Aliansi Peduli Perempuan dan Anak (APPA) NTT usai melakukan audiensi dengan Komisi III DPR di Kompleks Parlemen Senayan, Jakarta, pada Selasa (20/5/2025). Foto: Luthfi Humam/kumparan
Aliansi Peduli Perempuan dan Anak (APPA) NTT melakukan audiensi kepada Komisi III DPR terkait kasus dugaan pencabulan yang dilakukan oleh eks Kapolres Ngada Fajar Widyadharma Lukman.
Aliansi meminta Komisi III agar mengawal kasus tersebut agar segera disidangkan. Perwakilan APPA sekaligus Ketua Penggerak PKK NTT, Asti Laka Lena mengatakan, sudah dua bulan kasus tersebut belum juga dilimpahkan untuk persidangan.

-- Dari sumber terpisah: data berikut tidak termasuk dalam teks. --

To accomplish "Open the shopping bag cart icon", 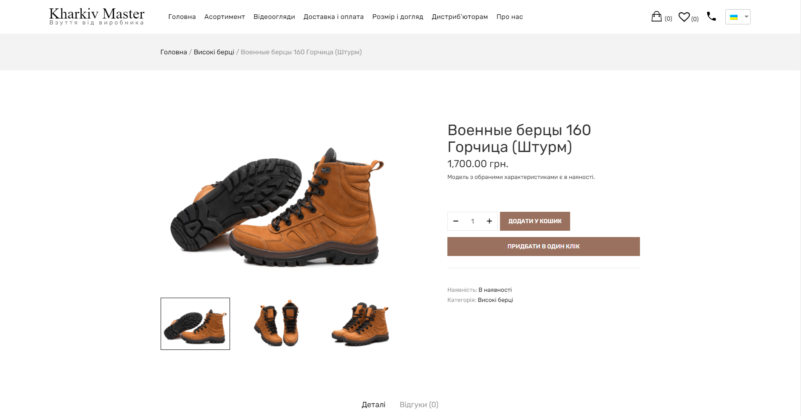I will (656, 17).
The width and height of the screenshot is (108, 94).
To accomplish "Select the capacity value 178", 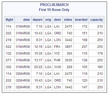I will pos(96,53).
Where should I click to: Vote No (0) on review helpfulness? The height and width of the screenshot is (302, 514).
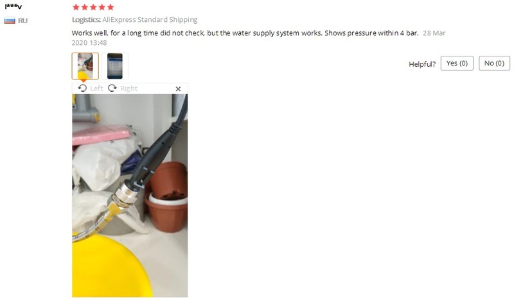(494, 63)
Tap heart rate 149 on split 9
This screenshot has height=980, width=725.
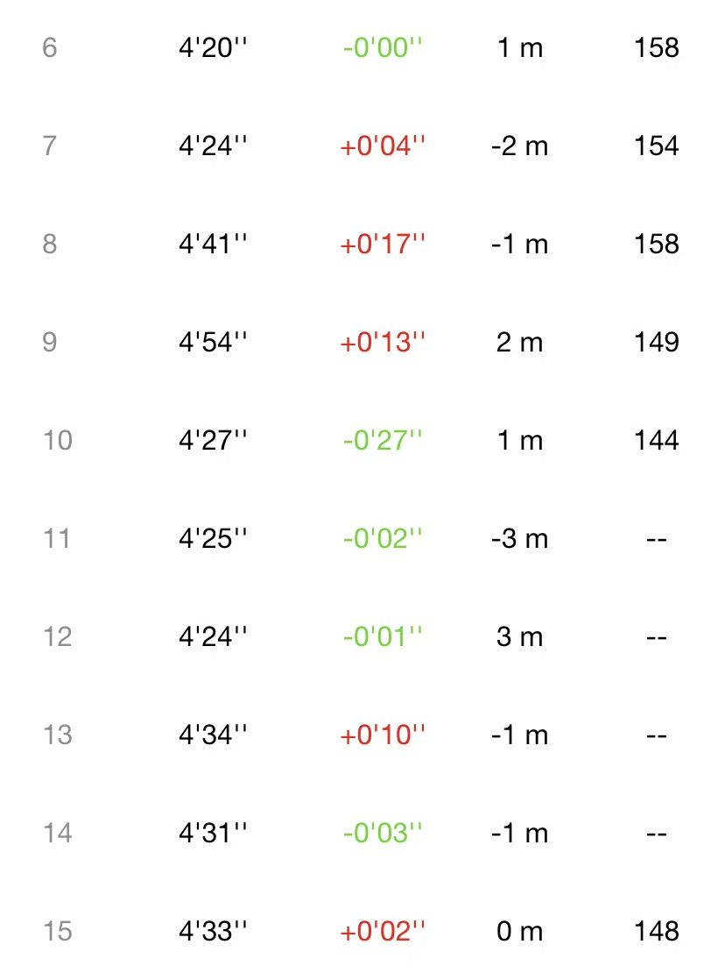[657, 342]
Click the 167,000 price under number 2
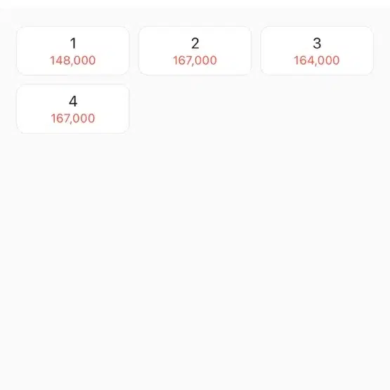Image resolution: width=390 pixels, height=390 pixels. [195, 60]
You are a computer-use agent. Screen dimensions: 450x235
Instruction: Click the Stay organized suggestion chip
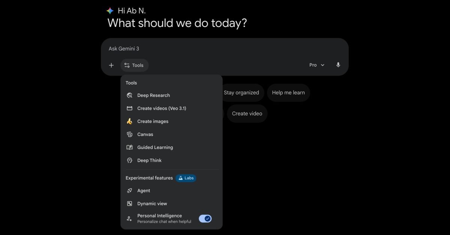pyautogui.click(x=241, y=93)
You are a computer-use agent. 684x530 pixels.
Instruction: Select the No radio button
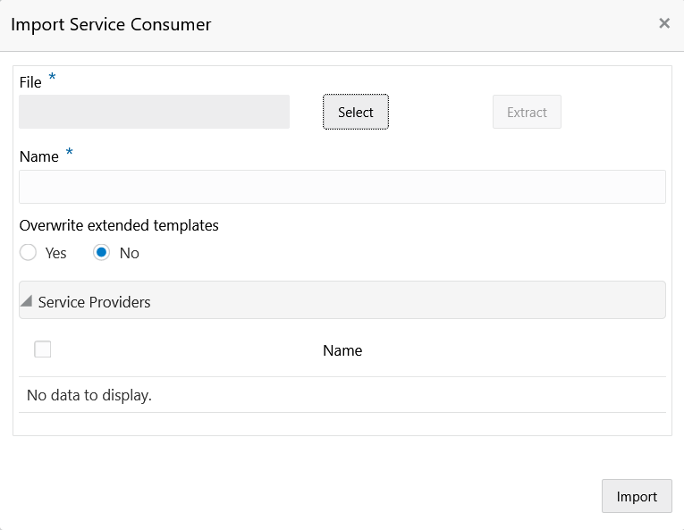click(102, 253)
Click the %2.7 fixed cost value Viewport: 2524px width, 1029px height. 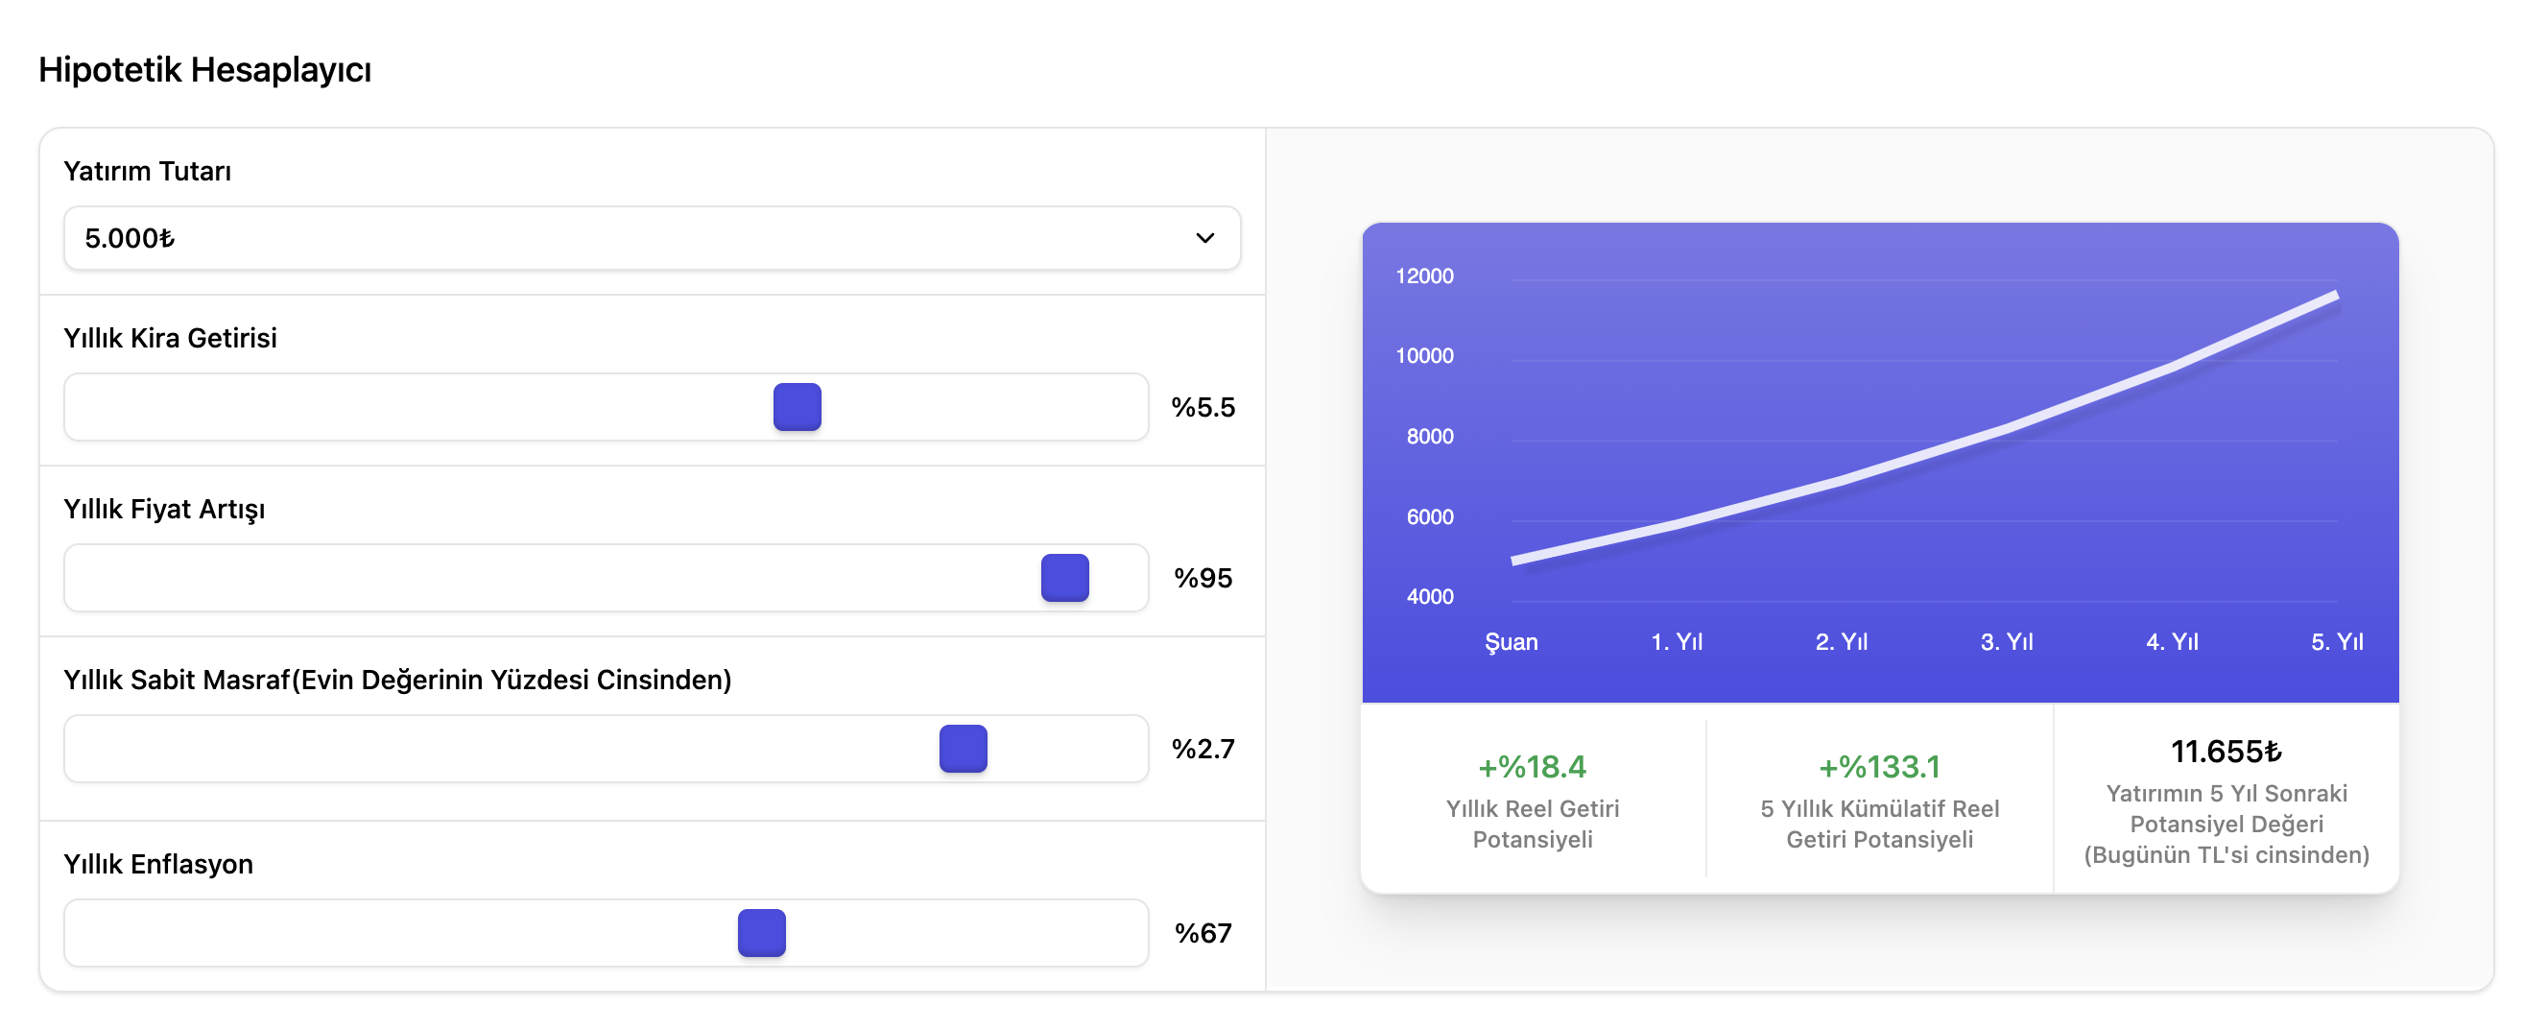click(1202, 749)
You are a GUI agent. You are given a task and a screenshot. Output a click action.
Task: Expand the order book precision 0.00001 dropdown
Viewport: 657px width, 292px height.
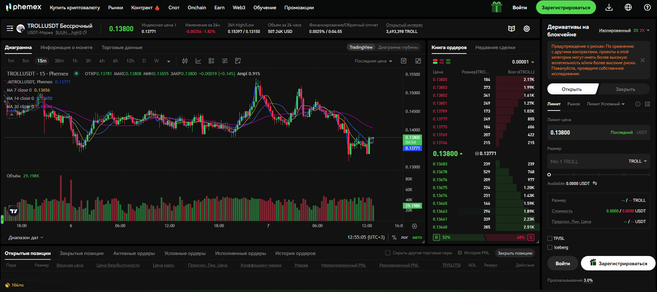(x=523, y=62)
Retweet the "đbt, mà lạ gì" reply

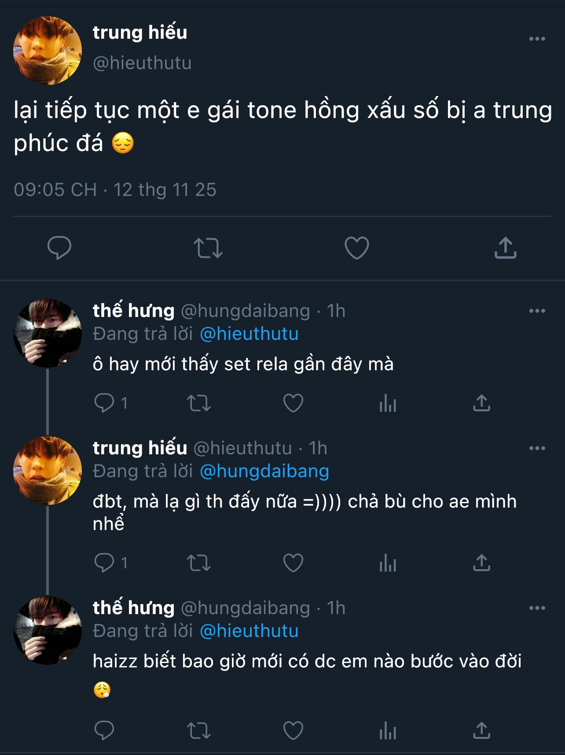point(199,563)
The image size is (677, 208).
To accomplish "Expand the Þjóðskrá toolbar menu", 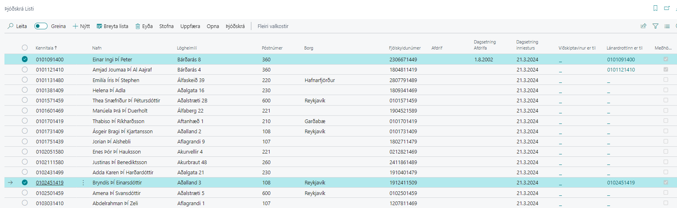I will click(235, 26).
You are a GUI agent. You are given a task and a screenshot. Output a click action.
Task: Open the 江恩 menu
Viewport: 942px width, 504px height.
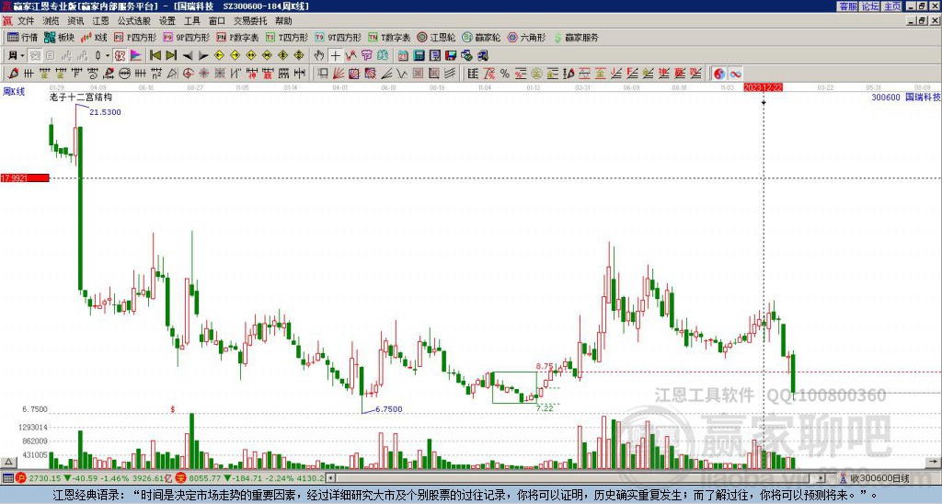pos(100,21)
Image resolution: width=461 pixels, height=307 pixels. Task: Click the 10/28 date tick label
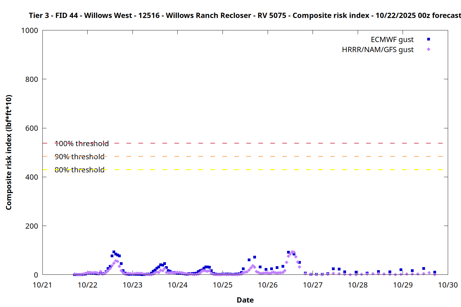[358, 285]
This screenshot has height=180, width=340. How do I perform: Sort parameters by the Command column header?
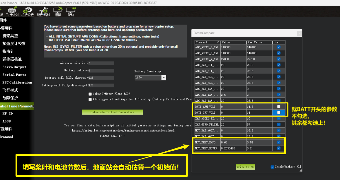coord(208,42)
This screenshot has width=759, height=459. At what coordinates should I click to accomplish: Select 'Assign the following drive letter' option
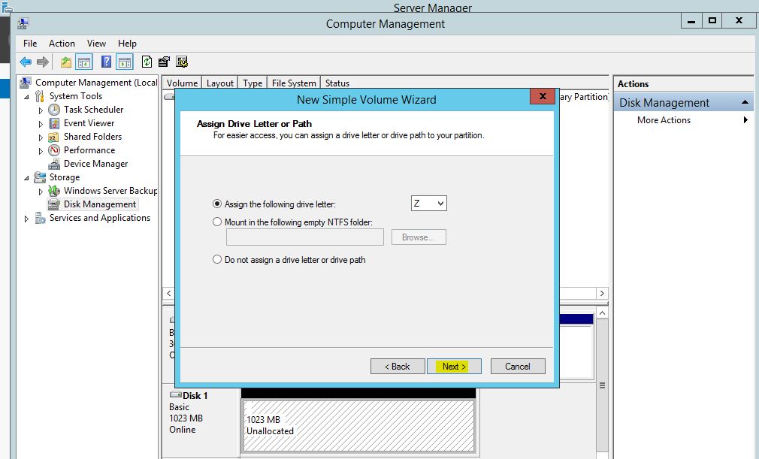coord(218,204)
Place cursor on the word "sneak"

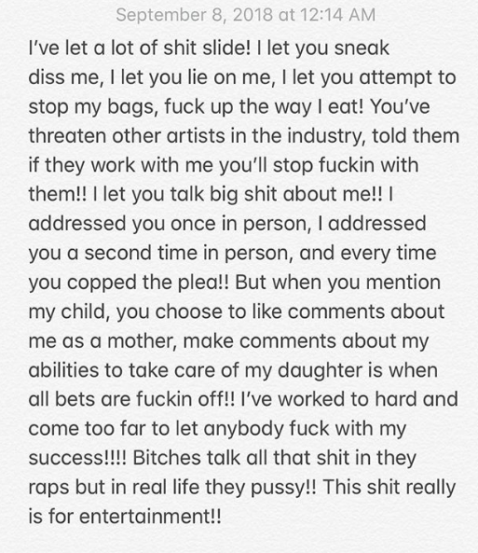pos(362,48)
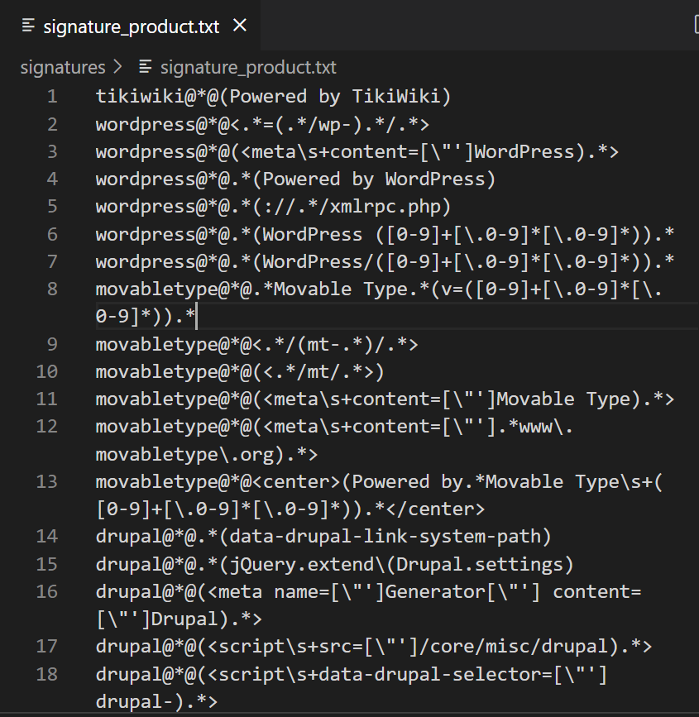Click line number 18 in the gutter
This screenshot has height=717, width=699.
click(47, 674)
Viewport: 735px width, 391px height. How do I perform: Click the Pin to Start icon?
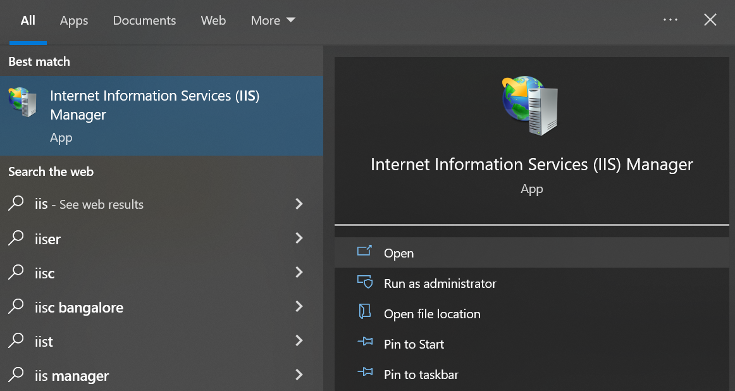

"Aliansi Perlindungan Perempuan & Anak Provinsi Nusa Tenggara Timur meminta Komisi III DPR RI untuk mengawasi dan mengawal proses hukum AKBP Fajar Widyadharma Lukman Sumaatmaja (eks Kapolres Ngada) ini yang sampai saat ini berkas perkaranya masih bolak balik antara Kepolisian Daerah Nusa Tenggara Timur dan Kejaksaan Tinggi Nusa Tenggara Timur sejak awal Maret 2025," kata Asti di Kompleks Parlemen Senayan, Jakarta, Selasa (20/5).
Asti mengatakan, adanya kasus tersebut itu membuka korban-korban kekerasan seksual lainnya untuk buka suara. Kata dia, di NTT kasus kekerasan seksual angkanya meningkat tiap tahun.
"Hal ini terus meningkat dalam 15 tahun terakhir, fakta 75 persen narapidana di NTT adalah pelaku kejahatan seksual menjadikan NTT sebagai provinsi darurat kesehatan seksual terhadap perempuan dan anak," ujarnya.
Oleh karena itu, APPA mendesak agar Fajar segera disidangkan dan juga dihukum yang setimpal dengan perbuatannya.
"Sudah lebih dari dua bulan agar proses hukum dijalankan secara transparan, akuntabel, dan tidak tunduk pada kekuasaan struktural pelaku yang kebetulan beliau kemarin di institusi Kepolisian," ucapnya.
Saat ini, Fajar sudah ditetapkan sebagai tersangka kasus pencabulan anak di bawah umur. Ia juga sudah dipecat dari Polri.
Fajar disangkakan Pasal 6 huruf c dan Pasal 12 dan Pasal 14 Ayat 1 huruf a dan b. Lalu Pasal 15 Ayat 1 huruf c, e, g, dan i, UU Nomor 12 Tahun 2012 Tentang Tindak Pidana Kekerasan Seksual, dan atau Pasal 45 Ayat 1 juncto Pasal 27 Ayat 1 UU Nomor 1 Tahun 2024 tentang perubahan kedua UU ITE juncto Pasal 55 dan 56 KUHP. Fajar diancam penjara hingga 15 tahun.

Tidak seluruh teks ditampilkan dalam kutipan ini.